== To do ==
Every entry must be transcribed exactly as written.

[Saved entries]
____________________
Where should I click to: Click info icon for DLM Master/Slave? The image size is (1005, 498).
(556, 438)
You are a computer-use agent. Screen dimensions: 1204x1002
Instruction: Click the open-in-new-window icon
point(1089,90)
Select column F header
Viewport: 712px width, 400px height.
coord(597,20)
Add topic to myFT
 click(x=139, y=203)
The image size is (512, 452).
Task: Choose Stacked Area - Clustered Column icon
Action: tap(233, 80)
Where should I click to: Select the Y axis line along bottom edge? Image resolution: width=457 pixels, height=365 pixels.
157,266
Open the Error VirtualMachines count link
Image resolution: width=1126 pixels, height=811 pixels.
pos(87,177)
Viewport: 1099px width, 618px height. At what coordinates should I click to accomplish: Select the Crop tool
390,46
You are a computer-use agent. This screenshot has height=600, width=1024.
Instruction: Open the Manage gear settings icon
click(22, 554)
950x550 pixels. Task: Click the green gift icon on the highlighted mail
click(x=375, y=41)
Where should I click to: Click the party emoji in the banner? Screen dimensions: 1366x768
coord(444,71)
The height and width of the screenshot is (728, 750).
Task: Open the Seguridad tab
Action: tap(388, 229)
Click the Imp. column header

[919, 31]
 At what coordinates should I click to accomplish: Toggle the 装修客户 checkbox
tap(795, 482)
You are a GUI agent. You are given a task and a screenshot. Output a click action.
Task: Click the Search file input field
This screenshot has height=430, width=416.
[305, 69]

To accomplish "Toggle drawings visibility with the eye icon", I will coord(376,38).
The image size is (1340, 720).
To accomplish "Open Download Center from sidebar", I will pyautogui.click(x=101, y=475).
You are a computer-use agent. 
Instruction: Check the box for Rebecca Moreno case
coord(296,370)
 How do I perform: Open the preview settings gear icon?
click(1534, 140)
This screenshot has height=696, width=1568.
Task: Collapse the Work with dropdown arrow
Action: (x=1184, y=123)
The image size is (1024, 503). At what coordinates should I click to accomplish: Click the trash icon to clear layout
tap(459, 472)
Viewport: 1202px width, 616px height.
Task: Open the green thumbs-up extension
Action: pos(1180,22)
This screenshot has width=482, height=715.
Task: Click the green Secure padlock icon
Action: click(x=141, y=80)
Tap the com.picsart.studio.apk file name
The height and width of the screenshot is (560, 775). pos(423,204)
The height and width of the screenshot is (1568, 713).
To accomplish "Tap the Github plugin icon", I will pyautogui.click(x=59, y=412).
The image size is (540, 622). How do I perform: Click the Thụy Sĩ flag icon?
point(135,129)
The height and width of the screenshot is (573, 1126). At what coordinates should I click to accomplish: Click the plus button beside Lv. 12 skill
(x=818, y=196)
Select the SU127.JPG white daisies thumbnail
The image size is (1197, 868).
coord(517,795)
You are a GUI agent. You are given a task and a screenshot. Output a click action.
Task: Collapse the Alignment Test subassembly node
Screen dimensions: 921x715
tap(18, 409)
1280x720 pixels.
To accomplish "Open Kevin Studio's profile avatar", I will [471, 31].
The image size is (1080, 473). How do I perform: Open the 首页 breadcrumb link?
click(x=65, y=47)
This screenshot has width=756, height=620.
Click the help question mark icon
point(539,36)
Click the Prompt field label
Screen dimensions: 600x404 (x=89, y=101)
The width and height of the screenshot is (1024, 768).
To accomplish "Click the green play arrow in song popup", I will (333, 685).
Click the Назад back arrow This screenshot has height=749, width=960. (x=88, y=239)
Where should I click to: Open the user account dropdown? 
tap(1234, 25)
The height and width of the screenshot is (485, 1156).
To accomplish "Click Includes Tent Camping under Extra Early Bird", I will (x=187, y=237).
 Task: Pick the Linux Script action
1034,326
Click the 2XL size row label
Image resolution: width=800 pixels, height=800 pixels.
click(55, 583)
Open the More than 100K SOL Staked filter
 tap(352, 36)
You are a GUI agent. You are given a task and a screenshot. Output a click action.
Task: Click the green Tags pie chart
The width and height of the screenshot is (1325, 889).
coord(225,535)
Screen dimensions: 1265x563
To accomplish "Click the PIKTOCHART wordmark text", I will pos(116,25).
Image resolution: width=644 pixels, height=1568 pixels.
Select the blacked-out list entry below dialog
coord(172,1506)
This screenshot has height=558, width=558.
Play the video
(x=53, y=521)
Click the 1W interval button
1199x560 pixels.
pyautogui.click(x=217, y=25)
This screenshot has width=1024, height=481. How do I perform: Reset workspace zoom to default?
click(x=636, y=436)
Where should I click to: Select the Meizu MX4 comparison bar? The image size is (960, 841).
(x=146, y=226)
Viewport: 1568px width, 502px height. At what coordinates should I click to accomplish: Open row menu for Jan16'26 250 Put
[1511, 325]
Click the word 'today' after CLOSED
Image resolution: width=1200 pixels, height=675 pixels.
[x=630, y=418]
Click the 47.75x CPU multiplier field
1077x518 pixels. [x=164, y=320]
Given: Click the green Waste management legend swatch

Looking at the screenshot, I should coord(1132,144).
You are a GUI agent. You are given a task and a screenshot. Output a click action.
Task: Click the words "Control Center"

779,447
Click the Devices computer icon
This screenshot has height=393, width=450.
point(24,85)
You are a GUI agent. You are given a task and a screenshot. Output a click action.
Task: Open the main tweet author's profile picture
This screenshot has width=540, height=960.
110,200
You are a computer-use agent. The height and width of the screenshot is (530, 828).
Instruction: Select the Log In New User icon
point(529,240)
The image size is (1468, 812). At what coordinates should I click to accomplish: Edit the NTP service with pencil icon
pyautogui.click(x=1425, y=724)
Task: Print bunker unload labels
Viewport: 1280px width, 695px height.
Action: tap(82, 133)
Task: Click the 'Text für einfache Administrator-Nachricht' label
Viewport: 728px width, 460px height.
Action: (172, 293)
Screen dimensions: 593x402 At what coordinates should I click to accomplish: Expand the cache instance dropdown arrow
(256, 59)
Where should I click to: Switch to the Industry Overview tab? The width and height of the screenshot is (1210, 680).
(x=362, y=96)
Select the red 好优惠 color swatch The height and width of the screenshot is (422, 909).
____________________
== Solution below ==
Where should I click to: Click info icon for DLM Master/Slave? The image size is (1005, 498).
(556, 438)
You are a computer-use agent. Screen dimensions: 1204x1002
Instruction: Click the open-in-new-window icon
point(1089,90)
Select column F header
Viewport: 712px width, 400px height.
coord(597,20)
Add topic to myFT
 click(x=139, y=203)
The image size is (512, 452).
Task: Choose Stacked Area - Clustered Column icon
Action: tap(233, 80)
Where should I click to: Select the Y axis line along bottom edge? Image resolution: width=457 pixels, height=365 pixels.
157,266
Open the Error VirtualMachines count link
Image resolution: width=1126 pixels, height=811 pixels.
pos(87,177)
Viewport: 1099px width, 618px height. At what coordinates should I click to accomplish: Select the Crop tool
390,46
You are a computer-use agent. This screenshot has height=600, width=1024.
Instruction: Open the Manage gear settings icon
click(22, 554)
950x550 pixels. Task: Click the green gift icon on the highlighted mail
click(x=375, y=41)
Where should I click to: Click the party emoji in the banner? Screen dimensions: 1366x768
coord(444,71)
The height and width of the screenshot is (728, 750).
Task: Open the Seguridad tab
Action: tap(388, 229)
Click the Imp. column header

[919, 31]
 At what coordinates should I click to accomplish: Toggle the 装修客户 checkbox
tap(795, 482)
You are a GUI agent. You are given a task and a screenshot. Output a click action.
Task: Click the Search file input field
This screenshot has height=430, width=416.
[305, 69]

To accomplish "Toggle drawings visibility with the eye icon", I will coord(376,38).
The image size is (1340, 720).
To accomplish "Open Download Center from sidebar", I will pyautogui.click(x=101, y=475).
You are a computer-use agent. 
Instruction: Check the box for Rebecca Moreno case
coord(296,370)
 How do I perform: Open the preview settings gear icon?
click(1534, 140)
This screenshot has height=696, width=1568.
Task: Collapse the Work with dropdown arrow
Action: (x=1184, y=123)
The image size is (1024, 503). At what coordinates should I click to accomplish: Click the trash icon to clear layout
tap(459, 472)
Viewport: 1202px width, 616px height.
Task: Open the green thumbs-up extension
Action: pos(1180,22)
This screenshot has width=482, height=715.
Task: Click the green Secure padlock icon
Action: click(x=141, y=80)
Tap the com.picsart.studio.apk file name
The height and width of the screenshot is (560, 775). pos(423,204)
The height and width of the screenshot is (1568, 713).
To accomplish "Tap the Github plugin icon", I will pyautogui.click(x=59, y=412).
The image size is (540, 622). How do I perform: Click the Thụy Sĩ flag icon?
point(135,129)
The height and width of the screenshot is (573, 1126). At what coordinates should I click to accomplish: Click the plus button beside Lv. 12 skill
(x=818, y=196)
Select the SU127.JPG white daisies thumbnail
The image size is (1197, 868).
coord(517,795)
You are a GUI agent. You are given a task and a screenshot. Output a click action.
Task: Collapse the Alignment Test subassembly node
Screen dimensions: 921x715
tap(18, 409)
1280x720 pixels.
To accomplish "Open Kevin Studio's profile avatar", I will [471, 31].
The image size is (1080, 473). How do I perform: Open the 首页 breadcrumb link?
click(x=65, y=47)
This screenshot has width=756, height=620.
Click the help question mark icon
point(539,36)
Click the Prompt field label
Screen dimensions: 600x404 (x=89, y=101)
The width and height of the screenshot is (1024, 768).
To accomplish "Click the green play arrow in song popup", I will (333, 685).
Click the Назад back arrow This screenshot has height=749, width=960. (x=88, y=239)
Where should I click to: Open the user account dropdown? 
tap(1234, 25)
The height and width of the screenshot is (485, 1156).
To accomplish "Click Includes Tent Camping under Extra Early Bird", I will (x=187, y=237).
 Task: Pick the Linux Script action
1034,326
Click the 2XL size row label
Image resolution: width=800 pixels, height=800 pixels.
click(55, 583)
Open the More than 100K SOL Staked filter
 tap(352, 36)
You are a GUI agent. You are given a task and a screenshot. Output a click action.
Task: Click the green Tags pie chart
The width and height of the screenshot is (1325, 889).
coord(225,535)
Screen dimensions: 1265x563
To accomplish "Click the PIKTOCHART wordmark text", I will pos(116,25).
Image resolution: width=644 pixels, height=1568 pixels.
Select the blacked-out list entry below dialog
coord(172,1506)
This screenshot has height=558, width=558.
Play the video
(x=53, y=521)
Click the 1W interval button
1199x560 pixels.
pyautogui.click(x=217, y=25)
This screenshot has width=1024, height=481. How do I perform: Reset workspace zoom to default?
click(x=636, y=436)
Where should I click to: Select the Meizu MX4 comparison bar? The image size is (960, 841).
(x=146, y=226)
Viewport: 1568px width, 502px height. At what coordinates should I click to accomplish: Open row menu for Jan16'26 250 Put
[1511, 325]
Click the word 'today' after CLOSED
Image resolution: width=1200 pixels, height=675 pixels.
[x=630, y=418]
Click the 47.75x CPU multiplier field
1077x518 pixels. [x=164, y=320]
Given: Click the green Waste management legend swatch

Looking at the screenshot, I should coord(1132,144).
You are a GUI agent. You are given a task and a screenshot. Output a click action.
Task: Click the words "Control Center"

779,447
Click the Devices computer icon
This screenshot has height=393, width=450.
point(24,85)
You are a GUI agent. You are given a task and a screenshot. Output a click action.
Task: Open the main tweet author's profile picture
This screenshot has width=540, height=960.
110,200
You are a computer-use agent. The height and width of the screenshot is (530, 828).
Instruction: Select the Log In New User icon
point(529,240)
The image size is (1468, 812). At what coordinates should I click to accomplish: Edit the NTP service with pencil icon
pyautogui.click(x=1425, y=724)
Task: Print bunker unload labels
Viewport: 1280px width, 695px height.
Action: tap(82, 133)
Task: Click the 'Text für einfache Administrator-Nachricht' label
Viewport: 728px width, 460px height.
Action: (172, 293)
Screen dimensions: 593x402 At what coordinates should I click to accomplish: Expand the cache instance dropdown arrow
(256, 59)
Where should I click to: Switch to the Industry Overview tab? The width and height of the screenshot is (1210, 680).
(x=362, y=96)
Select the red 好优惠 color swatch The height and width of the screenshot is (422, 909).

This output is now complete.